Nothing had changed for over a month. The tablets had barely touched the surface of her misery. But on the fourth visit, Lizzie had presented with a badly bruised arm, and a dislocated finger where she had tried to stop herself falling. She had just lost her balance, she said.
“Has this happened before?”
“It keeps happening. I suppose it might be the tablets.”
“Hm. Possibly. They can cause mild dizziness but it usually passes within a few days.”
Cat had got her an appointment with the neurologist at Bevham General. That night she had talked to Chris.
“Brain tumour,” he had said at once. “The MRI will show more clearly.”
“Yes. Could be very deep.”
“Parkinson’s?”
“That crossed my mind.”
“Or maybe the two things are unconnected … look at the depression and the lack of balance separately.”
They had gone on to talk of something else, but the following morning Chris had crossed the corridor from his own consulting room to Cat’s.
“Lizzie Jameson …”
“Idea?”
“How was her gait?”
“Unsteady.”
“I just looked up variant CJD.”
Cat had stared at him. “It’s very rare,” she’d said finally.
“Yes. I’ve never seen it.”
“Nor have I.”
“But it checks out.”
After her last patient left Cat had put in a call to the Bevham neurologist.
Max Jameson had been widowed five years before meeting Lizzie. His first wife had died of breast cancer. There had been no children.
“I was mad,” he had said to Cat. “I was crazy. I wanted to be dead. I was dead, I was the walking dead. It was just a question of getting through the days and wondering why I bothered.”
Friends had invited him to things but he would never turn up. “I wasn’t going to go to this dinner party, only someone was detailed to fetch me—they practically had to haul me out physically. When I walked into that room I was thinking of a way I could walk right out again, find some excuse to turn round and run. Then I saw Lizzie standing by the fireplace … actually I saw two Lizzies—she was in front of a mirror.”

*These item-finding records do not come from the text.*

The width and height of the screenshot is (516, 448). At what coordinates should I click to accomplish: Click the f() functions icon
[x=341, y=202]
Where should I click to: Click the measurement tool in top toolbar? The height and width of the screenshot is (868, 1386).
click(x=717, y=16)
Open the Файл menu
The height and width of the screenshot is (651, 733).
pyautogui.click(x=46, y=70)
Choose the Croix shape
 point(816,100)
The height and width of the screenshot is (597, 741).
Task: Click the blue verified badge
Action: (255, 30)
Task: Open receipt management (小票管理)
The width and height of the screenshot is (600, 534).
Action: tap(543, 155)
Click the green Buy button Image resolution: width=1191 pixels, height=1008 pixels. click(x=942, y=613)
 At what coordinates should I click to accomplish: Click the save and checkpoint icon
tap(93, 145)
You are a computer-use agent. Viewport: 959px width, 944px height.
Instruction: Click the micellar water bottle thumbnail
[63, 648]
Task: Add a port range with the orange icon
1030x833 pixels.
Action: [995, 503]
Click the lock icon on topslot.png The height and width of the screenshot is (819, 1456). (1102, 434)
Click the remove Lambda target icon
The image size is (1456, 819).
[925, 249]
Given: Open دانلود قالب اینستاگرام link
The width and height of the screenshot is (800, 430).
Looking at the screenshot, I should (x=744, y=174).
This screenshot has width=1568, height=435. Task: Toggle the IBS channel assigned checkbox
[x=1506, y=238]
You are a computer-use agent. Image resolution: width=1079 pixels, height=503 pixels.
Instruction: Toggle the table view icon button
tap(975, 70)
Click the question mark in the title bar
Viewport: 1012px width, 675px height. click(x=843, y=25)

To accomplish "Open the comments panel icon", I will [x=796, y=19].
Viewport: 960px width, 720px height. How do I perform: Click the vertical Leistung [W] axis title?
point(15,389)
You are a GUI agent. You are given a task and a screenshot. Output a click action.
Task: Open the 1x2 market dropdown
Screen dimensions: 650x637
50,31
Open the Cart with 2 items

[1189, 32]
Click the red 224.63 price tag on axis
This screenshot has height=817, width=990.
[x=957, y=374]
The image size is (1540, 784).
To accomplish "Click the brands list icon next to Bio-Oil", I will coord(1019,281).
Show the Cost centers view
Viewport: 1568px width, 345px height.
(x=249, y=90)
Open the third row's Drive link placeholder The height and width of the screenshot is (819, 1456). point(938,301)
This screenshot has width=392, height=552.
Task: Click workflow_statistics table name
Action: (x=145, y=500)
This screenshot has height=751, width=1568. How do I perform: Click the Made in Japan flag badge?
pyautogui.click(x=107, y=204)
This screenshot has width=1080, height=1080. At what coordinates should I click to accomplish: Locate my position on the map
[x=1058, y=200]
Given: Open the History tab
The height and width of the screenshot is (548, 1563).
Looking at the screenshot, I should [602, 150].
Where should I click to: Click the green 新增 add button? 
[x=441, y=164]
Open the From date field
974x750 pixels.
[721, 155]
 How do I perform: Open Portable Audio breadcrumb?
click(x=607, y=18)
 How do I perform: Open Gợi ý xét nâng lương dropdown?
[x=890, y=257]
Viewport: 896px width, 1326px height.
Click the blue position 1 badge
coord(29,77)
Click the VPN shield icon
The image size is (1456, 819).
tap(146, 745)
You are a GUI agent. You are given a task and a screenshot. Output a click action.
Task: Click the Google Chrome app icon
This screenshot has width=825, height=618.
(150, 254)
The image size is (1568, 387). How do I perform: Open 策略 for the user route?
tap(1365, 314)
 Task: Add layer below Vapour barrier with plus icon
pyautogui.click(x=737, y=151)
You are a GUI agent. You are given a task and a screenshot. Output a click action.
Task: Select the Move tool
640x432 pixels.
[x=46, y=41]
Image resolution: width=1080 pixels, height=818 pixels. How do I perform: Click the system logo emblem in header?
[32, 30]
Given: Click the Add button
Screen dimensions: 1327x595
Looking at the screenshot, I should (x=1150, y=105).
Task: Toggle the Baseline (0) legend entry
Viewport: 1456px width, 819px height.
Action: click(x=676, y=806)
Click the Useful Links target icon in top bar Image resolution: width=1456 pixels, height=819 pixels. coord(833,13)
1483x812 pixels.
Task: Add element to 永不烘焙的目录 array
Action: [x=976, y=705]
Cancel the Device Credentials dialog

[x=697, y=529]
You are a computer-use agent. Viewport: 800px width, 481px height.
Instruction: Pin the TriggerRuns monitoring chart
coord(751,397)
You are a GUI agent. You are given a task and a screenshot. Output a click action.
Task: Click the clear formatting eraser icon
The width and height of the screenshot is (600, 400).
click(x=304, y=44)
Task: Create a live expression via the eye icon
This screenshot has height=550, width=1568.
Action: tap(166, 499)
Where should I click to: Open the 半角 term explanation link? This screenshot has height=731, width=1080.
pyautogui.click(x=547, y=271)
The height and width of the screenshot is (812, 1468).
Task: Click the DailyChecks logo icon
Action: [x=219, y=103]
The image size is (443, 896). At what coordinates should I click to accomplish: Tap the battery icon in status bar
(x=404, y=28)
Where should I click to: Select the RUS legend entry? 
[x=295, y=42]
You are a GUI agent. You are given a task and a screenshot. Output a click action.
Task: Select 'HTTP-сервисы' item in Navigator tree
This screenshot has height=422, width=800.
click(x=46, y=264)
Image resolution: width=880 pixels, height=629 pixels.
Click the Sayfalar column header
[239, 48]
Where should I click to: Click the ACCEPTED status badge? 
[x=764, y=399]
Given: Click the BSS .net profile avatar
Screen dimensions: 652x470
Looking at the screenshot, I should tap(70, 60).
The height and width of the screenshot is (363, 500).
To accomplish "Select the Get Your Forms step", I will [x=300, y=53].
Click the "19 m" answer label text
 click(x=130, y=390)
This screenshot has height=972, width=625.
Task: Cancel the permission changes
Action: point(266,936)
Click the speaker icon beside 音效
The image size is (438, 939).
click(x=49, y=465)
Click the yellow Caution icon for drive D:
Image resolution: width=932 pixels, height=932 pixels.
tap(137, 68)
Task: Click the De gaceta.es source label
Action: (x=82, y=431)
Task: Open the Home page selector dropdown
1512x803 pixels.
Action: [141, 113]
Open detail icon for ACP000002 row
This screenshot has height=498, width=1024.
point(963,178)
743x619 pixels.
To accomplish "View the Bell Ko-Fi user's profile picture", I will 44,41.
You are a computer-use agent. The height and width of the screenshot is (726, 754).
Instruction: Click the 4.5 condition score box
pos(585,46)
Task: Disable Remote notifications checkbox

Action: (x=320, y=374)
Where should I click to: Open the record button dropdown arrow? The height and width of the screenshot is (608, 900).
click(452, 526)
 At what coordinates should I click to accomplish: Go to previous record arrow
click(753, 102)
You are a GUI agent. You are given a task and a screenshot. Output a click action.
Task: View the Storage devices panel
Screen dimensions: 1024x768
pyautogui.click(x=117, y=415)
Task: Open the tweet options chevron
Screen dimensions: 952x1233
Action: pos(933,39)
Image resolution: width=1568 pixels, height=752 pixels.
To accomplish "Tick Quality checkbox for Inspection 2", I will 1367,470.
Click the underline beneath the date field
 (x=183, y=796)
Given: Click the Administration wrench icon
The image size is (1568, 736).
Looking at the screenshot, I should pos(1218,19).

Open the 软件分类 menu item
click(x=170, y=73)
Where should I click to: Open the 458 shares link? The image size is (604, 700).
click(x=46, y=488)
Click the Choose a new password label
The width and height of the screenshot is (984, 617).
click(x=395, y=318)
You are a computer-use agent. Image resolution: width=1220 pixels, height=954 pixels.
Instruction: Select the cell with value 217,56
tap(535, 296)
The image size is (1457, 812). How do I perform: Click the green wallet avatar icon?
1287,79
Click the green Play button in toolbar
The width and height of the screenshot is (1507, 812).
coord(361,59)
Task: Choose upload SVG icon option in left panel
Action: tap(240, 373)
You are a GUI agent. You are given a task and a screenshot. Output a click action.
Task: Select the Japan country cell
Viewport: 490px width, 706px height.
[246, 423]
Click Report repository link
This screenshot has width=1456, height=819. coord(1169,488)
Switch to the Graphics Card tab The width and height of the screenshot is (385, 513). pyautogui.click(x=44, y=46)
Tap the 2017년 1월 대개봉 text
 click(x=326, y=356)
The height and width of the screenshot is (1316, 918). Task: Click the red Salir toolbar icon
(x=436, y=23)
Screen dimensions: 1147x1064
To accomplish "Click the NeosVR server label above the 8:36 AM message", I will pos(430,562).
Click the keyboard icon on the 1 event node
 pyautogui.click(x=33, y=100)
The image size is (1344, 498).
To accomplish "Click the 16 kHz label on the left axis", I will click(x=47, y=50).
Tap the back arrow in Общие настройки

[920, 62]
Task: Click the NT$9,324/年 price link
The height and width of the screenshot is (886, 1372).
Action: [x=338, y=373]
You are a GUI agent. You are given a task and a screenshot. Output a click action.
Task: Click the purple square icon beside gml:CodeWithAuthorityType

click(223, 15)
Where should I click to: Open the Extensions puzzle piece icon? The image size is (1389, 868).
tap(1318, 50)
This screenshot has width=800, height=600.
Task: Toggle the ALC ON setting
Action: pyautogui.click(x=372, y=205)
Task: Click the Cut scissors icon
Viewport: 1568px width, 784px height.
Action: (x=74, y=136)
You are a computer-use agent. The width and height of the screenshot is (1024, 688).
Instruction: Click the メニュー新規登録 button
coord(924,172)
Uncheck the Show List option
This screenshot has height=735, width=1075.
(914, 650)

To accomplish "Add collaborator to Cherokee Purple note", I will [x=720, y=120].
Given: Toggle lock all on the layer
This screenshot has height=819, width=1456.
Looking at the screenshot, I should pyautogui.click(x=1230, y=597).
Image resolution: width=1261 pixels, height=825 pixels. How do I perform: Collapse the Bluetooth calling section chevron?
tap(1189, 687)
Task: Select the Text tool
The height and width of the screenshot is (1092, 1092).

“So you didn’t turn and run.”
He had smiled at her, his face blazing up with sudden recollected joy. Then he remembered what Cat was now trying to tell him. “Lizzie has mad cow disease?”
“That’s a hideous term. I won’t use it. Variant CJD.”
“Oh, don’t hide behind words. Jesus Christ.”
There was no way of discovering how long the disease had been lying dormant in her.
“And it comes from eating meat?”
“Infected beef, yes, but when, we can have no idea. Years ago probably.”
“What will happen?” Max had stood up and leaned across her desk. “Plain words. What Will Happen? How and When? I need to know this.”
“Yes,” Cat had said, “you do.” And had told him.
The illness had run its terrible course very quickly. From depression to ataxia, with other mental symptoms that were harder for Max to bear—violent mood swings, increasing aggression, paranoia and suspicion, panic attacks and then hours of sustained fear. Lizzie had fallen over, lost her sense of taste and smell, become incontinent, been repeatedly sick. Max had stayed with her, nursed and cared for her, twenty-four hours a day. Her mother had come from Somerset twice but was not able to stay in the loft flat because of a recent hip replacement. Max’s mother had flown from Canada, taken one look at the situation and flown back home. He was on his own. “It’s fine,” Max said, “I don’t need anyone. It’s fine.”
Cat went out of the apartment and down the strange, brick-lined stairwell, which still had the feel of a factory entrance, to the street, where she could get a signal on her phone and leave Max to be quiet with Lizzie.
The Lafferton hospice, Imogen House, had a bed, and Cat made the necessary arrangements. The street was empty. At the end of it, there was the curious blackness which indicated the presence of water, even though there was nothing of the canal to be seen.
The clock chimed on the cathedral tower, a short distance away.
“Oh God, You make it very difficult sometimes,”Cat said aloud. But then prayed a fierce prayer, for the man in the apartment above, and the woman being taken away from it, to die.